Утром я ему закапывал капли в глаза. Руками, придерживая веки, он выпячивал снующее глазное яблоко из глазницы и торопил меня: «Ну… Давай быстрее! Быстрее тебе говорят!»
Капля сочилась из пипетки, набухала и срывалась, попадая в цель. Дед часто моргал и расплывался в улыбке, предчувствуя окончание процедуры, облизывал пересохшие морщинистые кривые губы.
– Тебе лучше? – спрашивал я его.
– Хрен его знает. – кривился дед, – Наверно лучше…ну ты иди, я еще полежу немного… – и завернувшись в толстое пуховое одеяло, рассматривал бабушку, сопевшую и охавшую на соседней кровати.
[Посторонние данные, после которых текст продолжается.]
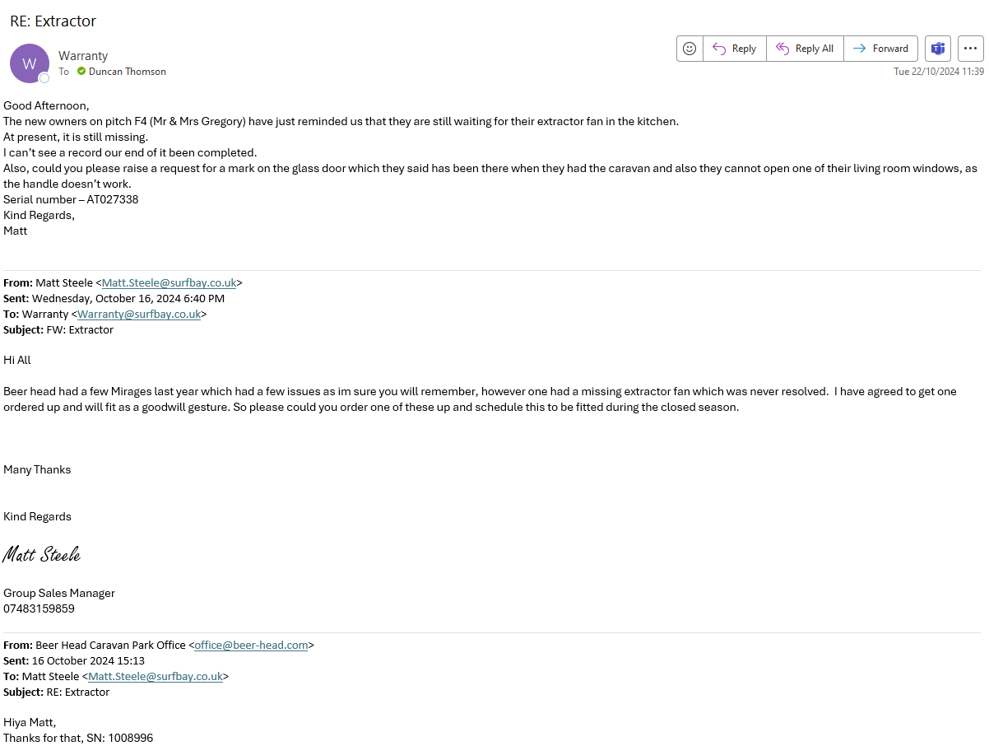Click green presence icon beside Duncan Thomson
The height and width of the screenshot is (746, 989).
[81, 72]
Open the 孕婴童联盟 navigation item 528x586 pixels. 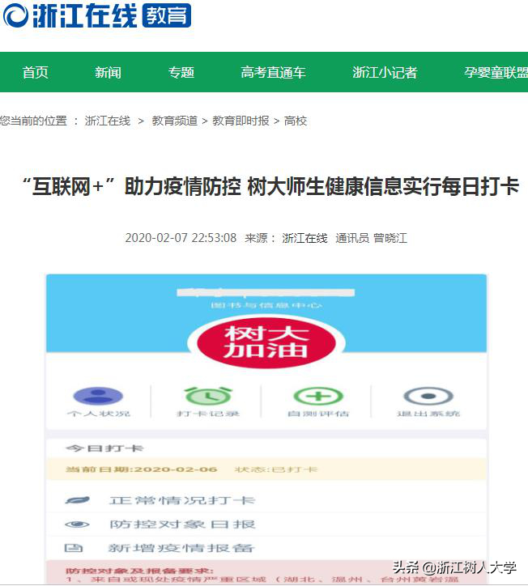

Она засыпала и просыпалась, просила пить и снова погружалась в сон, во сне практически не дышала, отгородившись от мира паутиной седых, редких волос выбивающихся из платка. Просыпалась редко. Пробуждаясь, корчилась от боли или от искреннего страха, посещающего ее под утро. У нее исчезали ноги, ей казалось, что они растворились и переплелись с одеялом, тогда она с трудом садилась на кровати, и в молчании натирала ногу или мерно топала по полу, стараясь убедиться хотя бы в минимальной чувствительности конечности.
Глухой, мерный звук, разлетающийся в сумраке по квартире, словно вдох и выдох, рассказывал всем, кто готов вслушиваться в вибрации стен и пола многоквартирного дома, что ее сердце все еще бьется.
5.
Каждое межсезонье мы увозили бабушку в больницу поправить здоровье, насколько это возможно, или просто чтобы убедить самих себя, что мы не сидим, сложа руки, и не ждем, когда же все само собой закончится по вполне объективным причинам. Быть рядом – это тоже работа, неимоверно нудная и обнадеживающая кого-то из тех, кто находится на расстоянии вытянутой руки, но точно не тебя. Кажется, что постоянное бездействие гораздо важнее, чем деятельность, не приводящая ни к каким результатам, кажется, что все истории, которые тебе рассказывают, ты уже не раз слышал, кажется, что на все вопросы, которые могли быть заданы, ответы уже прозвучали.
– Как мать? – спрашивала она меня, сидя на больничной койке в отдельной палате, раскачиваясь, словно перезревший мотылек под светильником.
– Хорошо. – отвечал я.
– Снег тает…Весна?
– Осень…
– Еще только осень?
– А ты куда-то торопишься?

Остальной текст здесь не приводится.